Student homes

Tips for keeping burglars away during summer

Tuesday, April 7th, 2009

Because they’re often left unattended during the summer, student homes are susceptible to burglary.

Campus Community Police Service and the Housing Mediation Office spoke to The Gazette and offered Western advice on summer home security.

“The main objective for students leaving an empty house behind this summer is to ensure that the house has an occupied appearance,” said Elgin Austen, director of CCPS.

Austen said a “lived-in look” will likely prevent burglaries and other dangerous activity from occurring while tenants are away.

He added the occupied appearance can be achieved if someone checks the house regularly and if lights and alarms are on a timed schedule.

Austen said it’s important for students to have a good relationship with future neighbours before leaving a vacant house behind.
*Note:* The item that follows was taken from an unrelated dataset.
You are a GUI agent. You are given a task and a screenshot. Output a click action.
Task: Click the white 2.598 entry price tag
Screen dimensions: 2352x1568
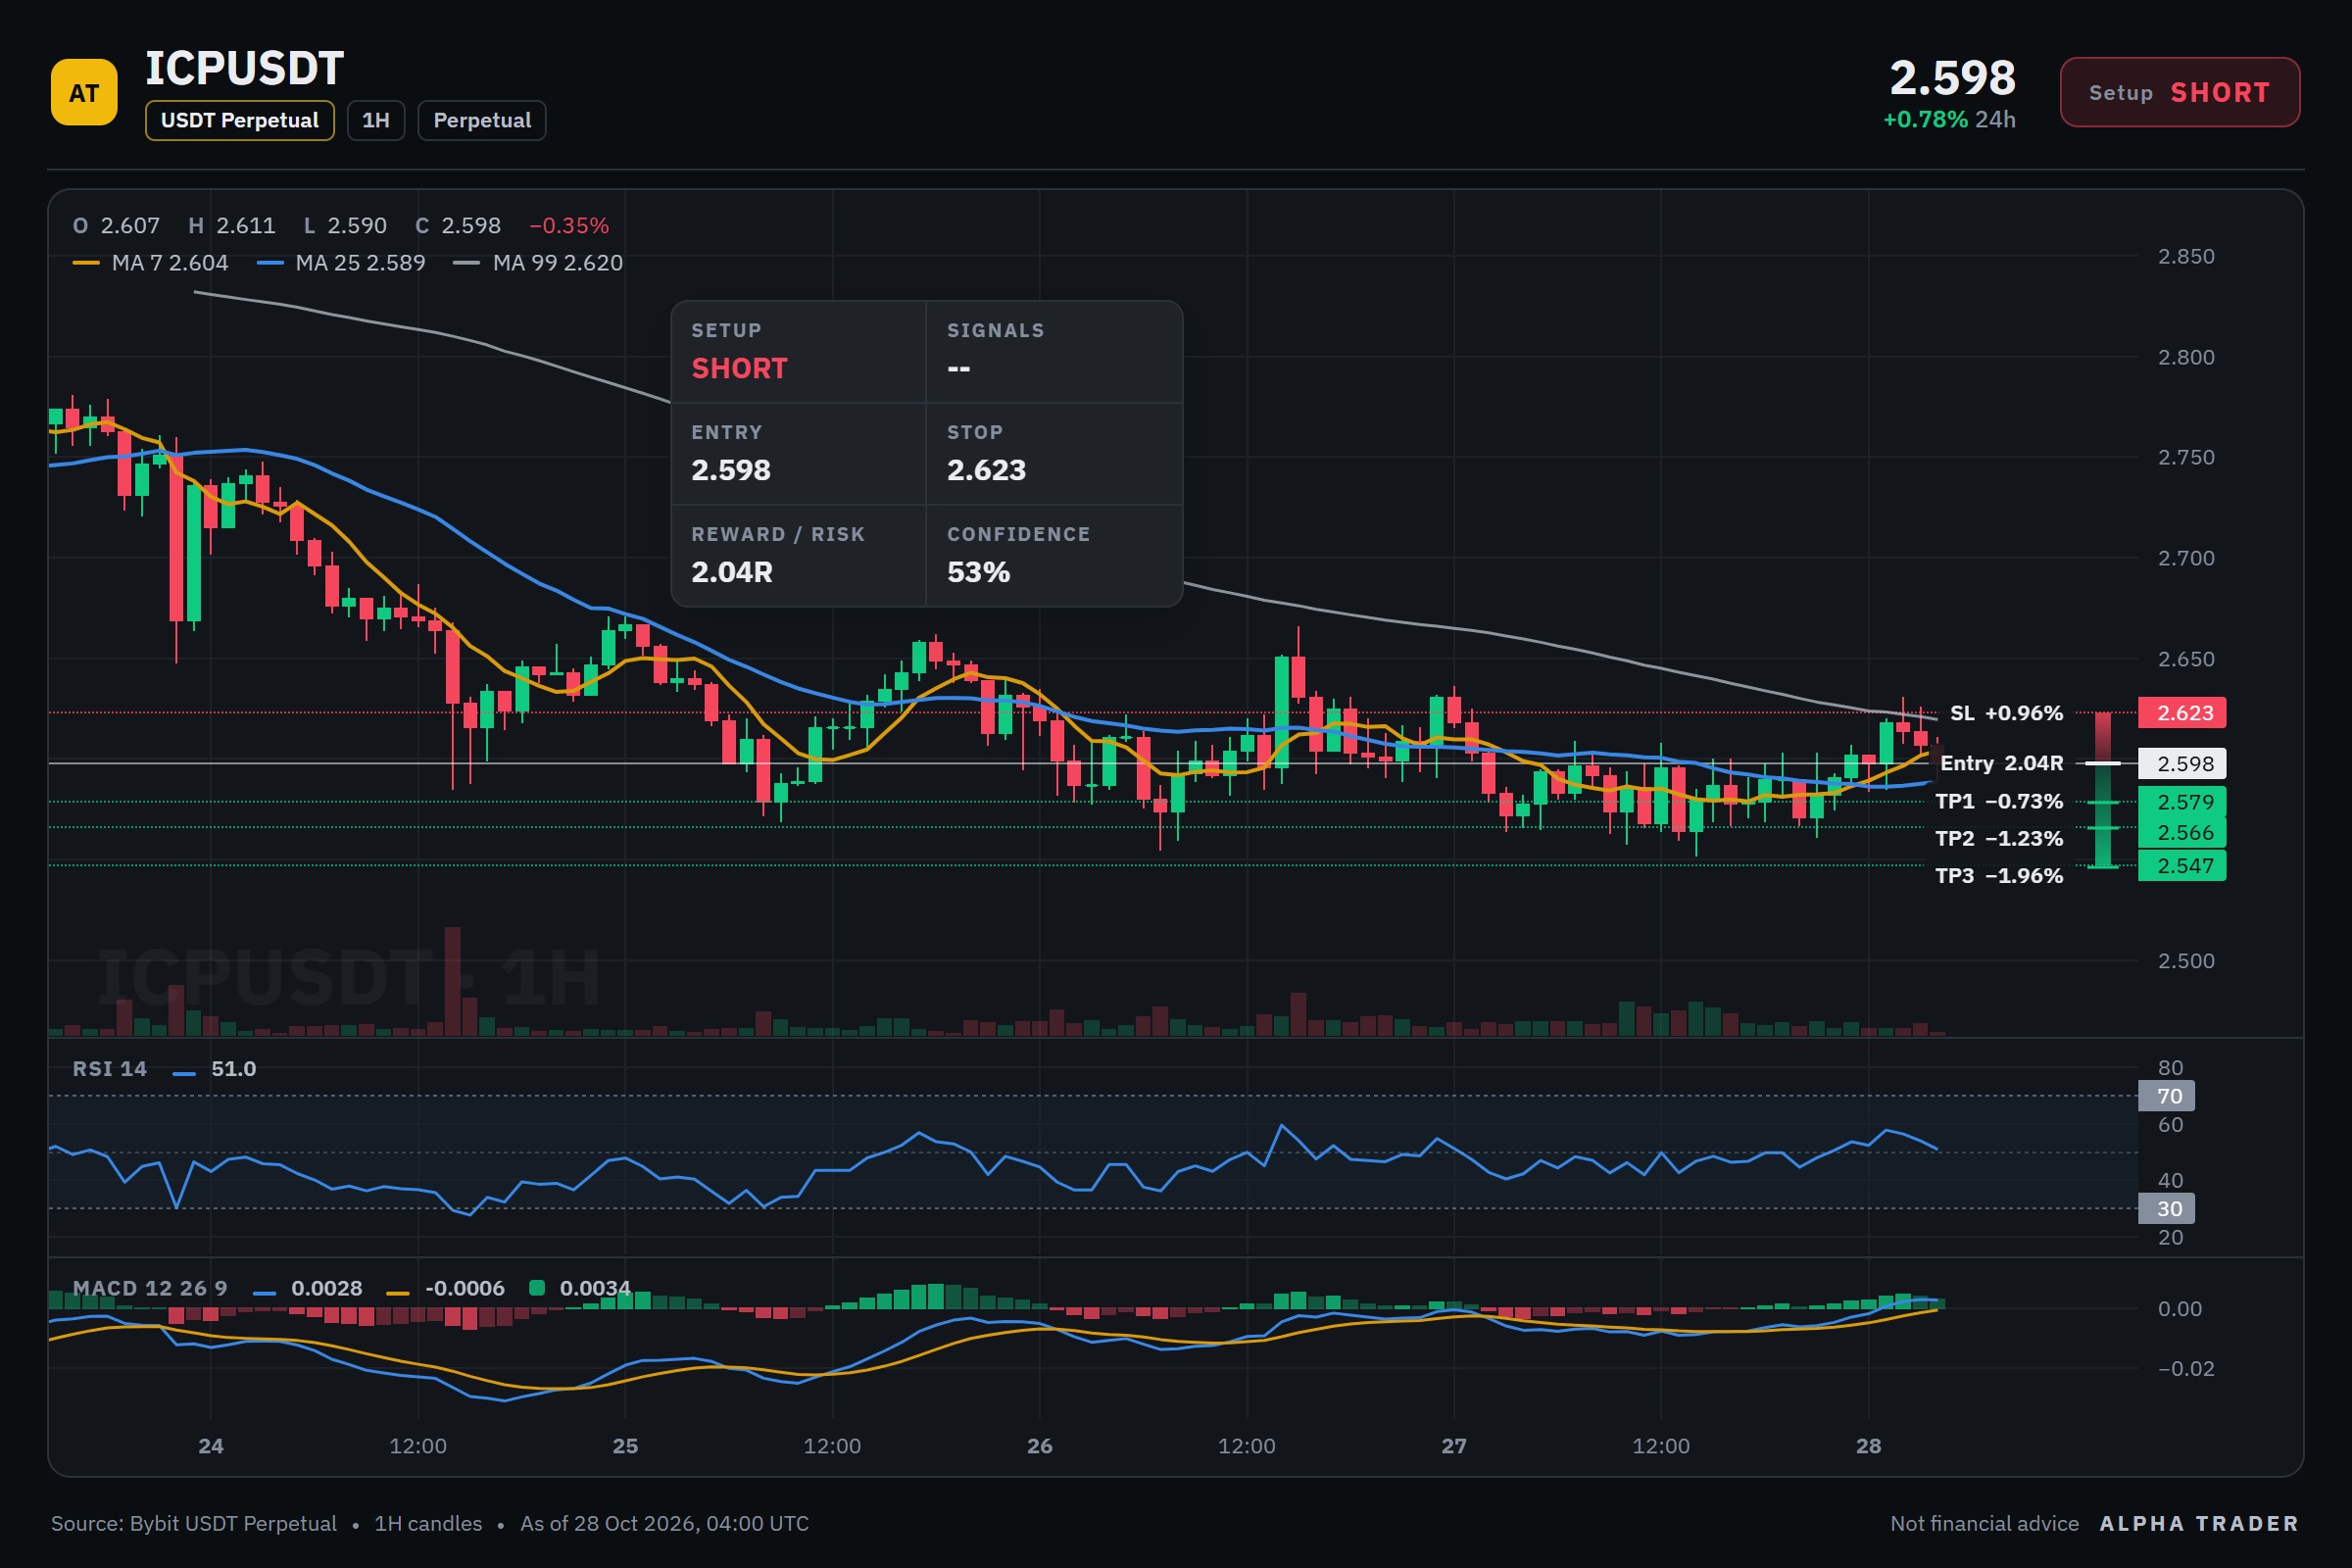click(2182, 763)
This way, students have someone to contact over the summer to help monitor their property.

“If possible, have roommates come up every few weeks to check up on the property,” said Glenn Matthews, Western’s Housing Mediation officer.

Both Austen and Matthews said students must have a plan for keeping their property clean " whether they have a landlord or not.

“Make sure the grass is cut,” Matthews said. “If the blades are over eight inches, the city can come in, cut the grass and send the tenant a bill.

“Student houses are often targeted by ‘smart thieves,’” he added. “Don’t leave electronic equipment in the house and refrain from putting flags in the windows.”

Matthews also said students should ensure newspapers aren’t lying around the property.

“Cancel subscriptions [over the summer months],” Austen said. “If you have a vehicle that is not being used, try parking it in the driveway.”

As most burglaries occur through houses’ back entrances, Matthews suggested paying particular attention to all doors.

“Some people take a board, hook it under the doorknob and wedge it. This makes it difficult to enter the house.”